Underemployment as "not working as many hours as you'd like" is the standard definition, and that one actually does seem to respect people's interiority.

3 comments

> Bad term. If I get employed as a quantitative trader on Jane Street after completing a philosophy major am I underemployed because I'm not writing papers on ontology?

No, not by the common definition of underemployment. You're not over-qualified to work at Jane Street and presumably you want to work there.

But it would be worth tracking if you wanted to work in academia and ended up at Jane Street. It's about measuring labor demand vs. supply, because labor supply is difficult to measure over time (because people don't just sit forever waiting for a job in their field to open).

> Underemployment as "not working as many hours as you'd like" is the standard definition

These are related concepts and tracked for similar reasons. You're "not working as many hours as you'd like at a job you're qualified for and would like to have". The number of hours you're working at that desired job is 0, and you're replacing it with some undesired job instead.

I maintain it is patently silly to use any definition of underemployment that can expand to include a full-time quantitative trader on Jane Street, even theoretically, but I respect your commitment to the bit.
If you want to get technical and read the small print, in this study "the underemployment rate is defined as the share of graduates working in jobs that typically do not require a college degree"

Since most people working at Jane Street have a college degree, you would not be considered 'underemployed' in this particular study.

It depends if you want to be a philosopher or not. The surveys do actually ask this question, see questions #93-95 here for example: http://gpiatlantic.org/pdf/communitygpi/communitypart2b.pdf

(I think you are right to ask if a survey can accurately capture "underemployment", there are many problems with the definition and how to capture the right information to measure it.)

You're darn right I am right to question it. These questions only leave me further convinced this is a bad term.

""" 93. Would you rather have a job more closely related to your education, training and experience?

94. Considering your education, training and experience, do you feel that you are overqualified for your current job?

95. Considering your education, training and experience, do you feel that you have been overqualified for most of your jobs? """

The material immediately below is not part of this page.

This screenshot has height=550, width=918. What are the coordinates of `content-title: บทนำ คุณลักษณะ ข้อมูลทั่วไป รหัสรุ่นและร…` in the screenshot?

93 is not a question I suspect most people answer faithfully. Because most people with tertiary education could probably find such a job - but it would be at a substantial pay cut. Yet the angle of compensation is nowhere to be found in the question itself.

94 is subject to the same bias that makes 90% of people think they're in the top 50% of driving, parenting, lovemaking and/or karaoke.

95 has that same issue, but also brings in a narcissistic wound aspect to it. No, of course you're better than all of those hams, shams, and japeths who you worked with/under/over through the years.